Der Weg zur Berufsberechtigung für Apotheker und Zahnärzte

Apotheker als Bachelor

Für Apotheker aus dem arabischen Raum ist die Situation etwas klarer als für die Mediziner: Das Pharmaziestudium in diesen Ländern sowie aus Afghanistan wird als Bachelor anerkannt, daher müssen zusätzliche Inhalte zur Erreichung des Masterabschlusses im Ausmaß von drei Semestern absolviert werden. In diesen drei Semestern stehen vier sogenannte integrierte Module sowie eine Reihe von Spezialvorlesungen wie „Einführung in die Evidenz“, „Selbstmedikation“, „Interpretation klinischer Studien“ oder auch „Fallstudien aus der pharmazeutischen Betreuung“ auf dem Programm. Schließlich ist auch eine Masterarbeit zu verfassen. Die Sprache sei in diesem Arbeitsfeld sowohl im Studium als im Beruf ein sehr wichtiges Instrument, betont der Vorsitzende der Studienkonferenz für Pharmazie an der Universität Wien, Prof. Dr. Helmut Spreitzer. Dem Masterstudienabschluss folgen jedenfalls wie für alle Absolventen des Pharmaziestudiums das Aspirantenjahr sowie die Abschlussprüfung – dann kann der Apotheker eigenständig arbeiten. Anders als für die Mediziner ist der Arbeitsmarkt für Apotheker derzeit ziemlich gesättigt, österreichweit suchen etwa 150 Apotheker einen Arbeitsplatz. Das kann sich aber auch wieder recht schnell ändern, stellt auch Mag. pharm. Viktor Hafner, Vizepräsident der Wiener Apothekerkammer fest.

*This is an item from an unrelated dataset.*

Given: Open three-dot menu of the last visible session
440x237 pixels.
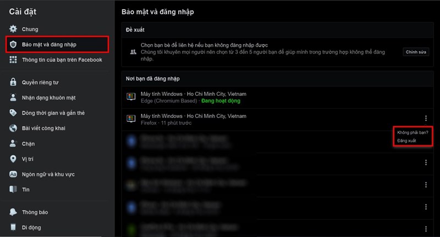Looking at the screenshot, I should click(x=426, y=229).
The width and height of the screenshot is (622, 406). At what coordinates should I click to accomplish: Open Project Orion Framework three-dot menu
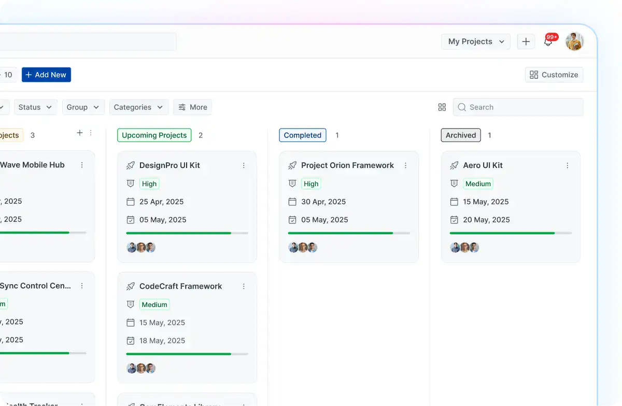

Zum Diplom der Zahnmedizin

Für Zahnmediziner unter den Flüchtlingen ist der Zugang zur Berufsberechtigung in Österreich ähnlich jenem für andere Mediziner mit dem Unterschied, dass der Stichprobentest inhaltlich dem Fach entsprechend gestaltet ist. Dabei werden neun Bereiche aus den Blöcken des Diplomstudiums Zahnmedizin abgefragt: Von „Kau- und Bewegungsapparat“ bis „Kieferorthopädie“. Werden hier erhebliche Defizite festgestellt, sind mündliche Prüfungen vorgesehen. Dazu kommen in jedem Fall Prüfungen aus allgemein medizinischen Bereichen mit Relevanz für die Zahnmedizin und schließlich eine Kommissionelle Gesamtprüfung.